L’Auteur ! l’auteur !, David Lodge (par Didier Smal)

Ecrit par Didier Smal , le Mardi, 06 Février 2024. , dans Roman, Les Livres, Critiques, La Une Livres, Iles britanniques, Rivages poche

L’Auteur ! l’auteur !, David Lodge, Rivages Poche, octobre 2023, trad. anglais, Suzanne V. Mayoux, 528 pages, 12 €

Pour L’Auteur ! l’auteur !, publié en 2004, David Lodge se fait romancier du réel d’un… autre romancier. En effet, il s’appuie, pour raconter essentiellement la frustration d’Henry James par rapport au succès littéraire, en particulier théâtral, sur « des sources factuelles », mentionnées en fin de volume, et tous les personnages de ce roman ont bel et bien existé, certains ayant été voire étant toujours renommés. Lodge, ainsi qu’il l’écrit en préambule, a « usé d’une licence de romancier en relatant ce qu’ils pensèrent ou ressentirent et les propos qu’ils échangèrent », d’où un fort travail sur des dialogues enlevés, à la teneur et au rythme plausibles, et une grande profondeur psychologique globale offerte à tous les personnages principaux, qu’il s’agisse de James, ses amis, sa famille ou même ceux à son service, secrétaires ou domesticité.
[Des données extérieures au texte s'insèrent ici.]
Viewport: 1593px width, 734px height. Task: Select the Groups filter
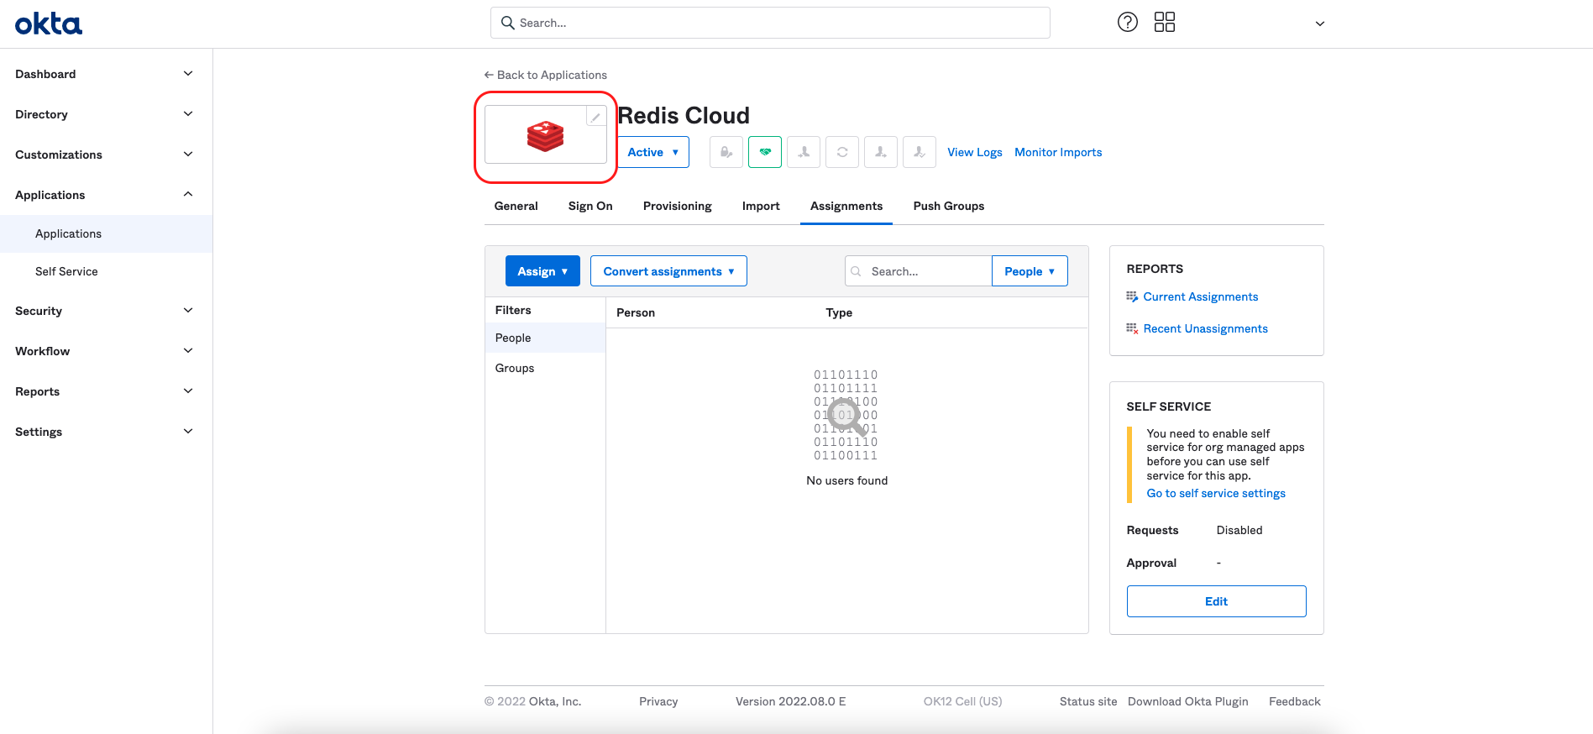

Le travail romanesque est aussi lié à la structure du roman, remarquable parce qu’elle permet un aperçu de la carrière et la vie privée d’Henry James tout en restreignant la narration à son agonie et sa mort (première et quatrième parties, les plus brèves, de décembre 1915 à février 1916), et à son désir de devenir un auteur dramatique reconnu, de 1880 à 1897, année où il emménage à Lamb House, son refuge idéal trouvé après des années de villégiatures diverses et même un vague projet vénitien.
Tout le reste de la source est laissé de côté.